וְעַל הַזָּקָן שְׁתַּיִם מִיכָּן וּשְׁתַּיִם מִיכָּן וְאַחַת מִלְּמַטָּה;
Et quant au fait d’abîmer les bords de sa barbe, il y a deux bords d’ici, d’un côté de son visage, et deux de là, de l’autre côté, et un en dessous.
חֲדָא דְּמִיחַיַּיב עֲלַהּ תַּרְתֵּי; תָּנֵא שְׁבוּעוֹת שְׁתַּיִם שֶׁהֵן אַרְבַּע.
La Guemara explique : comme il ressort de la michna dans Makkot, il s’agit d’un cas où il y a un interdit pour lequel on est passible de deux peines. Poursuivant sur ce thème, le tannaa enseigné au début du traité Shevuot des exemples d’autres ensembles de halakhot qui peuvent être formulés de manière similaire, en commençant par : En ce qui concerne les serments portant sur une parole, il y a deux types qui sont en réalité quatre types.
מַאי שְׁנָא הָכָא דְּתָנֵי לְהוּ לְכוּלְּהוּ, וּמַאי שְׁנָא גַּבֵּי יְצִיאוֹת שַׁבָּת וּמַרְאוֹת נְגָעִים, דְּלָא קָתָנֵי לְהוּ לְכוּלְּהוּ?
La Guemara demande : Qu’y a-t-il de différent ici, dans le traité Shevuot, pour que la michna enseigne tous les ensembles de halakhot qui peuvent être formulés ainsi : deux qui sont quatre, et qu’y a-t-il de différent concernant le chapitre qui commence par : les actes de sortie interdits le Chabbat, c’est-à-dire le premier chapitre du traité Shabbat, et le chapitre qui commence par : Et les nuances de marques de lèpre, c’est-à-dire le premier chapitre du traité Nega’im, où la michna ne les enseigne pas tous, mais seulement l’ensemble spécifique de halakhot pertinent pour ce traité ?

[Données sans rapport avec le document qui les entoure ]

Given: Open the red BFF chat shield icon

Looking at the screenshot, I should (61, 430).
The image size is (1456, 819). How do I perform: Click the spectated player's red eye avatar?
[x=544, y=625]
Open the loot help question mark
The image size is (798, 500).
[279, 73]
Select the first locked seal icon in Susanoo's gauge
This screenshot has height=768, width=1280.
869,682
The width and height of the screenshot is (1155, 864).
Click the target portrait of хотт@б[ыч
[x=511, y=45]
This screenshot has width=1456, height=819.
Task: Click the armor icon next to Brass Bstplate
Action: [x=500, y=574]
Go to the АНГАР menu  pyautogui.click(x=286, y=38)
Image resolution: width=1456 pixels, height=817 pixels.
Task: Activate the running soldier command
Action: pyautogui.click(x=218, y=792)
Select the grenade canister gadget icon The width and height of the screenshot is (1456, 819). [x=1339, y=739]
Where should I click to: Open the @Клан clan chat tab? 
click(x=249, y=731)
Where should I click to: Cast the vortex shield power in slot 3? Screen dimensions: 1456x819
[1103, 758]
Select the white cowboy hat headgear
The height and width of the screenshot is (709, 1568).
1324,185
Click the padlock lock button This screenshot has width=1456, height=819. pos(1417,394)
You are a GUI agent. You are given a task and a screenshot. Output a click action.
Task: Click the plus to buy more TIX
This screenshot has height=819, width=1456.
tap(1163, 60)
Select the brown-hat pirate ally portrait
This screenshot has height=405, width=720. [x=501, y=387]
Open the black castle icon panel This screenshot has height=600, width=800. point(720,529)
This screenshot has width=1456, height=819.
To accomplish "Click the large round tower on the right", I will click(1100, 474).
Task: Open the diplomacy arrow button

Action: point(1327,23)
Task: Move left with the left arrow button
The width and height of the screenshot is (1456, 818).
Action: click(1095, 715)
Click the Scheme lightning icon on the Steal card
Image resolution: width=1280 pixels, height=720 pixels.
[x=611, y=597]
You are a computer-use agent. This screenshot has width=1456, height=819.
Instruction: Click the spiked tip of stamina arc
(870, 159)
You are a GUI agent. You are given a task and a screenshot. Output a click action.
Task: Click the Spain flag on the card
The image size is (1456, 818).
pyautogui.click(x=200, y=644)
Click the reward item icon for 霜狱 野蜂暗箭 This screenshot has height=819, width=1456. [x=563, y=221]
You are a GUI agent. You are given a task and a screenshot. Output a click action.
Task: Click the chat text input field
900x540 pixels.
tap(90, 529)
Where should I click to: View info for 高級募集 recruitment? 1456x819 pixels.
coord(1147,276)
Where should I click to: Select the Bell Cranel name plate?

אָמְרִי: שְׁבוּעוֹת וִידִיעוֹת הַטּוּמְאָה דְּגַבֵּי הֲדָדֵי כְּתִיבָן, וְדָמְיָין אַהֲדָדֵי בְּקׇרְבַּן עוֹלֶה וְיוֹרֵד – תָּנֵי לְהוּ גַּבֵּי הֲדָדֵי; וְאַיְּידֵי דִּתְנָא תַּרְתֵּי – תְּנָא כּוּלְּהוּ.
Les Sages disent en explication : puisque les passages des serments et de la responsabilité fondée sur la conscience de la souillure du Temple ou de ses aliments sacrificiels sont écrits ensemble dans la Torah (voir Lévitique 5:2–4), et ils sont aussi semblables l’un à l’autre en ce que tous deux peuvent entraîner l’obligation d’apporter une offrande à échelle variable, la michna a donc enseigné les deux ensemble ici. Et puisqu’elle a déjà enseigné deux ensembles, elle a continué et les a tous enseignés.
פְּתַח בִּשְׁבוּעוֹת, וּמְפָרֵשׁ יְדִיעוֹת הַטּוּמְאָה! אַיְּידֵי דְּזוּטְרָן מִילַּיְיהוּ, פָּסֵיק שָׁרֵי לְהוּ; וַהֲדַר תָּנֵי שְׁבוּעוֹת דִּנְפִישָׁן מִילַּיְיהוּ.
La Guemara poursuit son examen : Le traité Shevuots’ouvre sur une référence aux serments, mais passe ensuite à expliquer les cas de la prise de conscience de l’impureté du Temple ou de ses aliments sacrificiels, ne revenant aux serments qu’au troisième chapitre. Pourquoi ? La Guemara explique : Puisque les cas de prise de conscience de l’impureté du Temple ou de ses aliments sacrificiels sont relativement peu nombreux, le tannales a traités directement et s’en est acquitté, puis est revenu enseigner les halakhot des serments, qui comportent de nombreux détails.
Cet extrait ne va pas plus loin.